Thermal PV tech has been around ages, and works the same way as the solar variation: Incoming radiation excites the atoms in its semiconductor structure, which then push electrons out — generating current. And much as is the case for solar PV cells, the advances in the tech have all been about improving their efficiency.
Scientists at MIT have recently honed this tech, pushing the efficiency up so far that thermal PV cells are now a viable alternative to all sorts of other tech. MIT's breakthrough was to add a layer of tungsten to the front of a PV cell, with a surface that's been etched on a nanoscopic scale so that when heated it emits infrared light (heat) at wavelengths precisely tuned to the best efficiency of the PV cell behind it.

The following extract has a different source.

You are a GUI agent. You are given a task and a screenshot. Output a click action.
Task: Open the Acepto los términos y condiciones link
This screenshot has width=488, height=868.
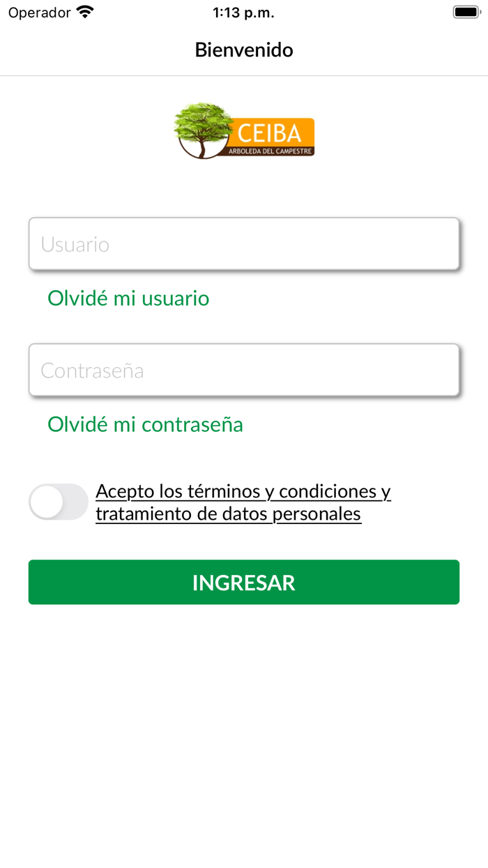click(x=243, y=491)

Right now, MIT is building the tech into tiny silicon micro-reactors. These are tiny furnaces that burn butane to generate heat, and then extract the heat to produce electricity. If that sounds convoluted, then this will impress you: The microreactors are small enough to replace the button cell Li-ion batteries you find in devices such as watches, and convert the chemical ingredients that make them tick with three times better efficiency than Li-ion can match. Better yet, when they run out of fuel you simply snap in an extra cartridge of butane to recharge them.
But because MIT's system is so very efficient, and is based on a material that's not too rare or expensive, it could be used to build fuel-less heat-scavenging units that are stuck inside all sorts of devices to recover the wasted heat energy that nearly every machine we've ever made kicks out (thanks to the lovely laws of physics). How about the hot back of your TV? Or the hot chassis of the electric motor in your Nissan Leaf? Let's get fanciful and imagine it would be possible to claw back a few milliwatts of energy from the hot shower water you simply let run down the drain.
The MIT team is confident it can further improve the energy density of its micro-reactors though, and they're confident it could get to the point your smartphone could go for a week without needing a recharge, just from its own heat.